I am insanely excited to have the opportunity to review this new book for you. Today, I’m talking about the book Broth and Stock from the Nourished Kitchen by Jennifer McGruther. Jennifer’s website, The Nourished Kitchen, is what got me into traditional foods like homemade stock in the first place. If you’ve never been to her website, and you’re a person who eats food or cooks, ever, you’ve got to go check it out. Do it now, even. I’ll still be here when you’re finished. She has a way of presenting information so that it’s not intimidating; it feels approachable.
This book is the same way. It’s approachable, and more than that, it’s gorgeous. I’m talking, I’m reading the recipes and my stomach is grumbling. The pictures are rustic with soups set against wood grain; the photographs are clear and clean-looking. I want to try all of the recipes. All of them!
I’ve been making broth and stock for three or four years now, so I’m not exactly this book’s target audience. I loved the idea of having a book to refer other people to, though. Anyone who is new to the whole process can easily feel overwhelmed, because this kind of cooking is a process. Making stock takes a lot of time in comparison to modern day American cooking, and the cooking process was a lot for me to wrap my mind around when I first started. This book is perfect for beginners. It gives a history of broth and stock, how to choose meat or bones, how to store stock once it’s made, and more, then it gets into the recipes. I found all of the beginning material to be useful, concise, interesting, and easy-to-read.

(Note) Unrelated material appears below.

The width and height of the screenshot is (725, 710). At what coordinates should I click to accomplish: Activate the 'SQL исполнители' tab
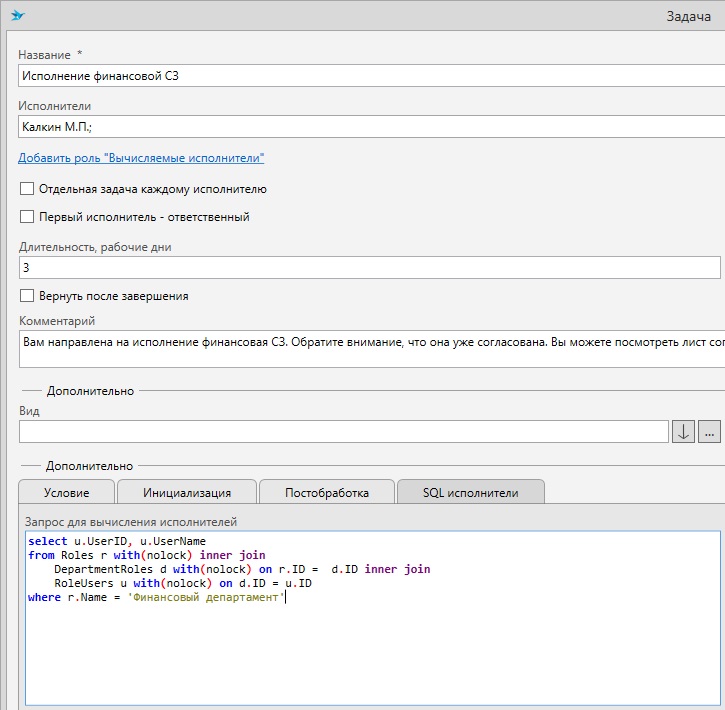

After the beginning chapter, the book gives 15 master broth and stock recipes, followed by 46 dishes (mostly soups, but a few other things as well) to make with those master recipes.
Because I cannot take gorgeous pictures anymore (one day soon, I hope!), I don’t have any photos to go along with my experience using Broth and Stock, so you’ll have to use your imagination. Go on. It’s good for you; you’ll like it. Imagine the heavy-scented chicken stewing on the stove for hours, penetrating every nook of my home with the promise of the meal to come, the onions sautéing in butter, and the final product, chicken soup, topped with glorious Mexican extras: creamy avocado, crispy tortilla strips, and spicy jalapenos sliced thin full of crunch and bite.
That was fun, wasn’t it?
I made the Yucatan-Style Lime Soup (Sopa de Lima) from page 81 in Broth and Stock. The entire time I was making it, I was like, “This is just a chicken and rice soup. Seriously… it’s just chicken and rice.” When it was all said and done, though, it was unlike any other soup I’ve made. All those touches at the end, including slices of lime that you squeeze over your bowl after you’ve served it, they make a basic soup amazing.

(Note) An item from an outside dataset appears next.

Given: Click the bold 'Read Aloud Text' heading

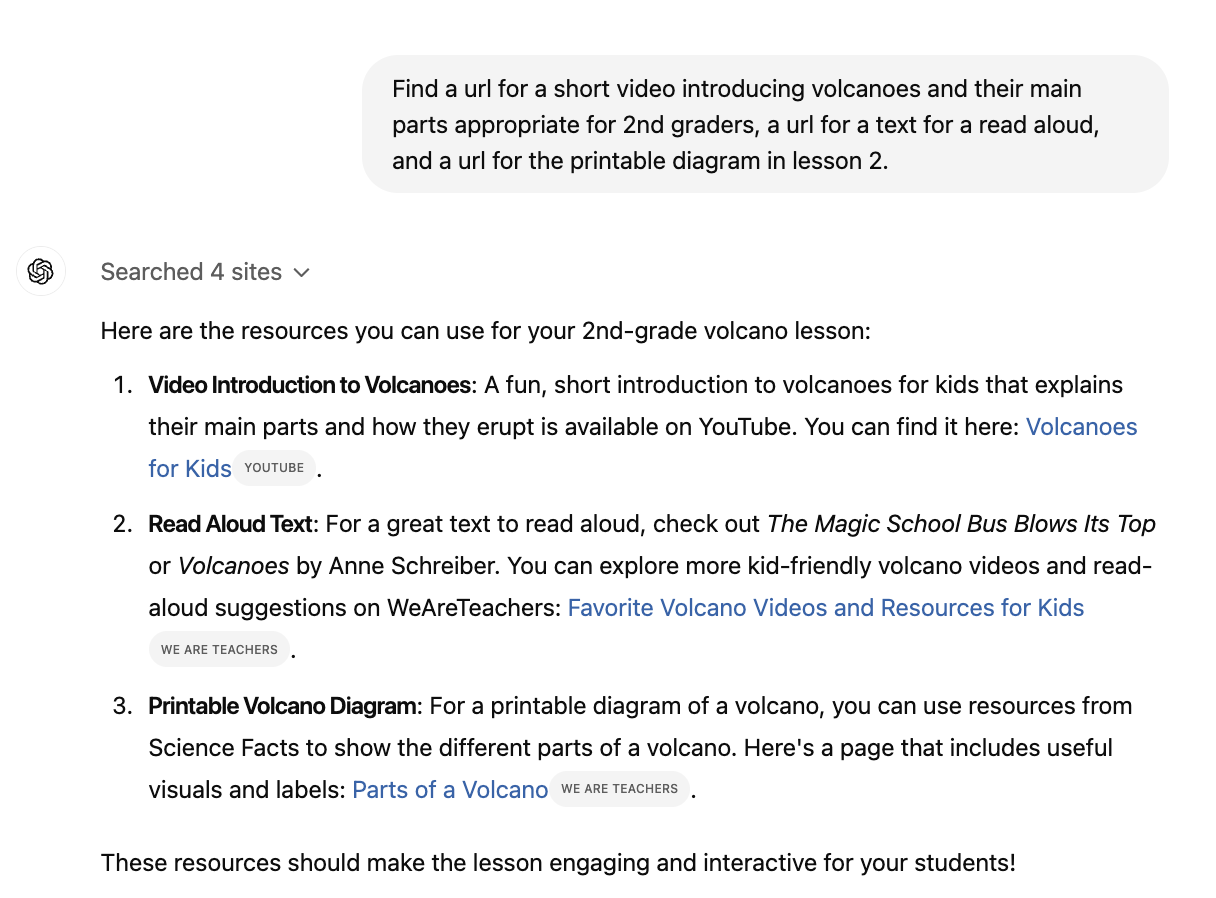Looking at the screenshot, I should coord(231,524).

We all enjoyed it, and I have a few more soups lined up for next week.
Here’s the book’s picture of the soup we had:
My photo does the book no justice, but I wanted you to get the idea.

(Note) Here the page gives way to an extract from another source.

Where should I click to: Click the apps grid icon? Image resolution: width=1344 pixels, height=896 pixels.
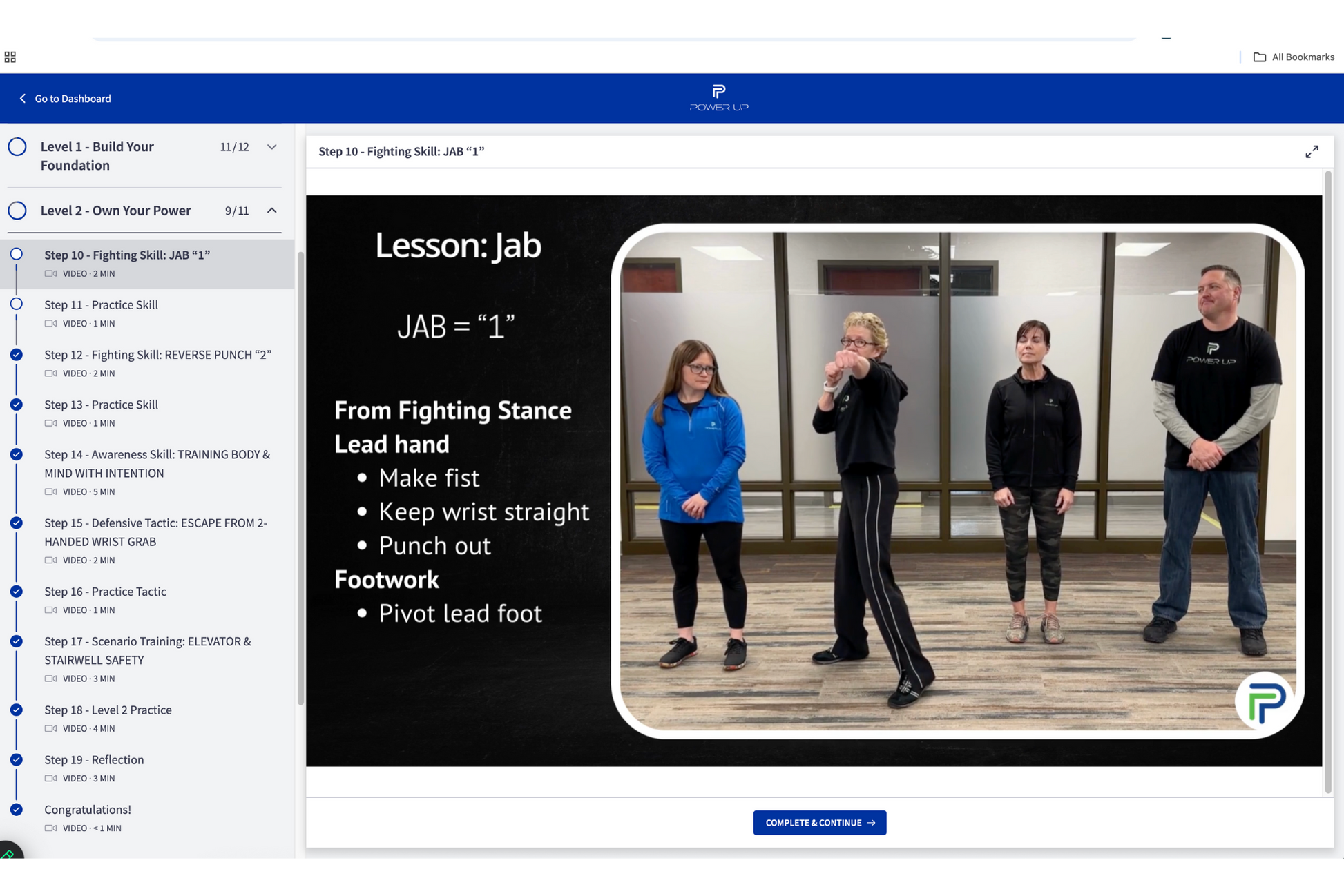tap(10, 57)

I highly recommend this book to anyone who is interested in making soups from scratch, or who wants to learn why it’s beneficial to make your own stock and broth. I’m going to be hanging onto my copy for dear life, and recommending it to everyone. It’s a fantastic addition to my cooking shelf at home.
I received this book from Blogging for Books in exchange for this review. All opinions contained within this review are my own, and I am in no way obligated to give a positive review.